_EXTRACTO DE LA CARTA_
Caracas, enero, a
136 años de mi expulsión de Venezuela
Muy respetado Señor
Presidente:
A usted, fiel seguidor de la teoría de la reencarnación,
preconizada por su difunto maestro Sai Baba, no habrá de resultarle extraño que
por un fenómeno entrópico –científicamente explicable- mis átomos dispersos en
el cementerio de Santa Ifigenia, en Santiago, se hayan reagrupado en la
superficie por obra de ventiscas y huracanes que removieron la tierra, cobrando
nueva vida. Enemigo de la pasividad, no podía mi espíritu permanecer en aquel
claustro mortal, y heme aquí, de nuevo en las tierras de donde hube de salir
precipitadamente en julio de 1881 por orden de su homólogo Guzmán Blanco.
Las remembranzas de este lugar, donde tan gratamente se
deslizaron seis meses de mi activa juventud, me han traído de nuevo aquí. Esta
vez decidí no entrar por La Guaira, sino por Puerto Cabello. Quería presenciar
el movimiento portuario de productos que –sin duda- estarían exportando los
venezolanos 136 años después de mi partida. En efecto, varios barcos de alto
tonelaje estaban en el puerto, pero en los muelles de llegada. Al requerir
información de uno de los operadores portuarios,
éste me dijo con satisfacción:
-Son 30 mil toneladas de azúcar que están llegando del Brasil
para hacer frente a la guerra desatada. Hace poco anclaron barcos procedentes
de Canadá con igual número de toneladas de trigo y de maíz amarillo, y otro de
Nicaragua con mil cabezas de ganado.
-¿Pero está en guerra Venezuela?, pregunté sorprendido.
Por toda respuesta, mientras continuaba sus faenas, el
operador me extendió un periódico que extrajo de su bolso, fechado cuatro meses
atrás, en el cual pude leer:
”Dada la ofensiva del imperialismo y del sistema corporativo capitalista
a través de un esquema de guerra de 4ta generación, cuyo objetivo es distorsionar la economía con la
aplicación de un plan de desabastecimiento y escasez, se plantea, como arma
revolucionaria emancipadora: La conformación de una “Sala de Guerra” desde cada
región bajo el control del movimiento campesino; la creación del Estado Mayor Campesino para
la defensa de la Patria (…)”
Quise retomar aliento entrando al primer
cafetín que encontré al salir de los muelles, pensando si debería alistarme
como soldado latinoamericano en esa extraña guerra de 4ta. generación.
Al
ordenar el café, el muchacho del bar me miró con tal asombro que imaginé haber
recobrado mi rostro de cadáver.
-¿Café?
Se ve que usted no es de Venezuela. Se necesita oro para tomarse un negrito. Y
no lo conseguirá en cualquier parte.
Evoqué
mis apuntes de aquella Caracas que había dejado en 1881: “cuando
uno se pasea por los alrededores de Caracas, poblados de cafetales, sembrados
bajo la sombra de los rojos y altos bucares (…)”
Si así crecían los cafetales en las
cercanías de la capital, ¿cómo se extenderían en las zonas rurales, siendo
Venezuela uno de los mayores exportadores de café? ¿Qué habría ocurrido en
estos 136 años?

_ENUNCIADO 1_
Según la carta, ¿qué cargamento estaba llegando del Brasil a Puerto Cabello?
La carta y las filas no guardan ninguna relación entre sí.

_FILAS SUMINISTRADAS_
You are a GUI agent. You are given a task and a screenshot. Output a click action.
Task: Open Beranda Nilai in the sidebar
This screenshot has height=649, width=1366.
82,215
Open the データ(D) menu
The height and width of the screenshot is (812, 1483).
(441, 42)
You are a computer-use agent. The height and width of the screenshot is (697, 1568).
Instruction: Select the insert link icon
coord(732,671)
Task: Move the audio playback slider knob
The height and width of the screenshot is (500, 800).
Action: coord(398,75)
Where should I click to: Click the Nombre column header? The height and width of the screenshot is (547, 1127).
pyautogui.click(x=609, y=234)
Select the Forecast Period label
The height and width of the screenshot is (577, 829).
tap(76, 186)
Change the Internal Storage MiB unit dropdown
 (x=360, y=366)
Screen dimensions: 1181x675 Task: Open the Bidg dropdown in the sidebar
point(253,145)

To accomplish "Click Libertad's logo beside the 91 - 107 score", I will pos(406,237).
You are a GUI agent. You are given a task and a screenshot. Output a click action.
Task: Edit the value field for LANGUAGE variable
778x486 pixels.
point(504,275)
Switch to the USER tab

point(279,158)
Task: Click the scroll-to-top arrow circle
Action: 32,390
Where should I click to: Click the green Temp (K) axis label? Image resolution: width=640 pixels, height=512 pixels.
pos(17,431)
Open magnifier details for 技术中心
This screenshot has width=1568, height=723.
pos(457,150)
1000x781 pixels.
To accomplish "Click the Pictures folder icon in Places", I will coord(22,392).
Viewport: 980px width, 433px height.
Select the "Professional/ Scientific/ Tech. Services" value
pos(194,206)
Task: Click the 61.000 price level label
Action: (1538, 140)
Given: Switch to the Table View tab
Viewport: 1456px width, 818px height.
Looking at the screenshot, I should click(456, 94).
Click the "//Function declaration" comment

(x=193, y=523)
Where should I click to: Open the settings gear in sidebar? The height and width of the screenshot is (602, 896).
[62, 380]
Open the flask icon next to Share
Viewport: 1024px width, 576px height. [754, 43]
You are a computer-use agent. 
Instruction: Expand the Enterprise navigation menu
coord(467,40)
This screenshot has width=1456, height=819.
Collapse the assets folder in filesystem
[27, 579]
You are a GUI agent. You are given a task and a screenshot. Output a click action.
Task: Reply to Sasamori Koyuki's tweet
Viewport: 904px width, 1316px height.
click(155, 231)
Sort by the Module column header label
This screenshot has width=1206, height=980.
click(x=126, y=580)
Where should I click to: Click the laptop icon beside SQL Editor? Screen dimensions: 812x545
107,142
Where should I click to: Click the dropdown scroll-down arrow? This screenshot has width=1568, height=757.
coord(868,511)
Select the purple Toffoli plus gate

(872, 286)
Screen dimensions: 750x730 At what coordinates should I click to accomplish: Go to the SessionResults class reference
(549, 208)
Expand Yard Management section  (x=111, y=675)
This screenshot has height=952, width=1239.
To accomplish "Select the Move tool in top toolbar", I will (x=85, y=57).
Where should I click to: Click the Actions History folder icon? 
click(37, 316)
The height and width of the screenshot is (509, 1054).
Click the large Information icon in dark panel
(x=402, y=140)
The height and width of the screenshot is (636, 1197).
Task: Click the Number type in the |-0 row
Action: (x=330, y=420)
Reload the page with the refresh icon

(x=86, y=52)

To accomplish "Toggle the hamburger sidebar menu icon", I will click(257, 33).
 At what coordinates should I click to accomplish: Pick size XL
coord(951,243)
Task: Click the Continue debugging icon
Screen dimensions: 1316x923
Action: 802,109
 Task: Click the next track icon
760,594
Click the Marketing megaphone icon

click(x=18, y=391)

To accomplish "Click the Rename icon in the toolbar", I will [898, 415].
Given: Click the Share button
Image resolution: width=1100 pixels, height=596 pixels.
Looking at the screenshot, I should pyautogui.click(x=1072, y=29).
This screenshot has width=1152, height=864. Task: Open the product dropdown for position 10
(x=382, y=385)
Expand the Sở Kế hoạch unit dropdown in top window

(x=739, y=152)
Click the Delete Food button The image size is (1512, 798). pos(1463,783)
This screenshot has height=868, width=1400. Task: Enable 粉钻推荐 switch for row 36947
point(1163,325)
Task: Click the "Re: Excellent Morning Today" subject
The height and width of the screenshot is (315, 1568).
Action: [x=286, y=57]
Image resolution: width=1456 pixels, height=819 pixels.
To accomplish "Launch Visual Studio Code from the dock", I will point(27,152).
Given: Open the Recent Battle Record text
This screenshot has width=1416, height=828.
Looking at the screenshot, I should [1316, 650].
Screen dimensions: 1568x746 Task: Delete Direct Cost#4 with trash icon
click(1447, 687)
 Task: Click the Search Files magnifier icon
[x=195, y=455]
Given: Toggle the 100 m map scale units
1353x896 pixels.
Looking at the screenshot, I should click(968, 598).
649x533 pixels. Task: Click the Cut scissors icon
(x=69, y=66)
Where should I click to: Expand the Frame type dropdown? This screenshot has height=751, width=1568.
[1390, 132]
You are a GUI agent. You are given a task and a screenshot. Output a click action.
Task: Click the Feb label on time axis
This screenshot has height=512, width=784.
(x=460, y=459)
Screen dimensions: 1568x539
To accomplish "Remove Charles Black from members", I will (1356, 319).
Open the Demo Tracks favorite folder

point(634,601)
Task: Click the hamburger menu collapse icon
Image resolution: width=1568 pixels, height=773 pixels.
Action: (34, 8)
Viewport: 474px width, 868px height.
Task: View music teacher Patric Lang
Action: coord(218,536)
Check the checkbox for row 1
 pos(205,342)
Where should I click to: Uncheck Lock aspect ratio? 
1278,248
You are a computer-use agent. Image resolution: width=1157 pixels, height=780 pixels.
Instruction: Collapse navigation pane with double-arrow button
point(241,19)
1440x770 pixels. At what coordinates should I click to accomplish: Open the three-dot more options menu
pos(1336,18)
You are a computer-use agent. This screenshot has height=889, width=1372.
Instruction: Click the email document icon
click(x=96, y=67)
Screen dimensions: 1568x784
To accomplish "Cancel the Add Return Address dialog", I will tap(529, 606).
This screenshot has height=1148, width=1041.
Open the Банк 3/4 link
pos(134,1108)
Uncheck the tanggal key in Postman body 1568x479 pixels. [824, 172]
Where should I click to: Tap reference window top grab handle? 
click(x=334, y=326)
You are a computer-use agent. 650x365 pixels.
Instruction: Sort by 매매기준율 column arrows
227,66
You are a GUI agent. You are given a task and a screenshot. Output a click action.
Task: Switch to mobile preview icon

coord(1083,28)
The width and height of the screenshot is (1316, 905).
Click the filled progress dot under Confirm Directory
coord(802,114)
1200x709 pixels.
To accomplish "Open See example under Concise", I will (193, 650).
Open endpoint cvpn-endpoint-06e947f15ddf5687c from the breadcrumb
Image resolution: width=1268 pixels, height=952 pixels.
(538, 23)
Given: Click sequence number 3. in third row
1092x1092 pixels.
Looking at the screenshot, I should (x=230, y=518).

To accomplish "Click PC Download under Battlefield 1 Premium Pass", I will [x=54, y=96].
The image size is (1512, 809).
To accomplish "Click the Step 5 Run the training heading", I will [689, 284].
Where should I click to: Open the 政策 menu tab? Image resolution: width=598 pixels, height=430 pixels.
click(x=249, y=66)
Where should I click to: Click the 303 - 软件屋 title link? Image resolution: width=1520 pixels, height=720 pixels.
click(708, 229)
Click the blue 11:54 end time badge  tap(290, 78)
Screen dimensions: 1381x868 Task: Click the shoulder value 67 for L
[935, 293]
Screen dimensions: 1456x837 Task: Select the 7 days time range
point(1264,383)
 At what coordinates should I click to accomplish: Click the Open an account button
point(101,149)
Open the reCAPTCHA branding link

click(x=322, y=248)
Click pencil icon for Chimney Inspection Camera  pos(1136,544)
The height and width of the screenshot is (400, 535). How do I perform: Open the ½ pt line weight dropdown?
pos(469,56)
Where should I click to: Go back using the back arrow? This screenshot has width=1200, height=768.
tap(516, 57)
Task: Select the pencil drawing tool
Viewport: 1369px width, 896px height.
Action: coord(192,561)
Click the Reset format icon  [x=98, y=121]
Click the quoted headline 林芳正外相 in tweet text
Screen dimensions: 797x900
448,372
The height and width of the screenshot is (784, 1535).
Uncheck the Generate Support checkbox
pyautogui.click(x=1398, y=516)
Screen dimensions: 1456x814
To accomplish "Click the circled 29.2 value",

_ENUNCIADO 2_
Formatea como lista JSON de cadenas, una por línea y sin las líneas en blanco, todo lo que hay en las filas desde la línea que contiene "You are a computer-use agent. 650x365 pixels." hasta la que contiene "tap(516, 57)", ambas incluidas.

_RESULTADO 1_
30 mil toneladas de azúcar.

_RESULTADO 2_
[
  "You are a computer-use agent. 650x365 pixels.",
  "Instruction: Sort by 매매기준율 column arrows",
  "227,66",
  "You are a GUI agent. You are given a task and a screenshot. Output a click action.",
  "Task: Switch to mobile preview icon",
  "coord(1083,28)",
  "The width and height of the screenshot is (1316, 905).",
  "Click the filled progress dot under Confirm Directory",
  "coord(802,114)",
  "1200x709 pixels.",
  "To accomplish \"Open See example under Concise\", I will (193, 650).",
  "Open endpoint cvpn-endpoint-06e947f15ddf5687c from the breadcrumb",
  "Image resolution: width=1268 pixels, height=952 pixels.",
  "(538, 23)",
  "Given: Click sequence number 3. in third row",
  "1092x1092 pixels.",
  "Looking at the screenshot, I should (x=230, y=518).",
  "To accomplish \"Click PC Download under Battlefield 1 Premium Pass\", I will [x=54, y=96].",
  "The image size is (1512, 809).",
  "To accomplish \"Click the Step 5 Run the training heading\", I will [689, 284].",
  "Where should I click to: Open the 政策 menu tab? Image resolution: width=598 pixels, height=430 pixels.",
  "click(x=249, y=66)",
  "Where should I click to: Click the 303 - 软件屋 title link? Image resolution: width=1520 pixels, height=720 pixels.",
  "click(708, 229)",
  "Click the blue 11:54 end time badge  tap(290, 78)",
  "Screen dimensions: 1381x868 Task: Click the shoulder value 67 for L",
  "[935, 293]",
  "Screen dimensions: 1456x837 Task: Select the 7 days time range",
  "point(1264,383)",
  " At what coordinates should I click to accomplish: Click the Open an account button",
  "point(101,149)",
  "Open the reCAPTCHA branding link",
  "click(x=322, y=248)",
  "Click pencil icon for Chimney Inspection Camera  pos(1136,544)",
  "The height and width of the screenshot is (400, 535). How do I perform: Open the ½ pt line weight dropdown?",
  "pos(469,56)",
  "Where should I click to: Go back using the back arrow? This screenshot has width=1200, height=768.",
  "tap(516, 57)"
]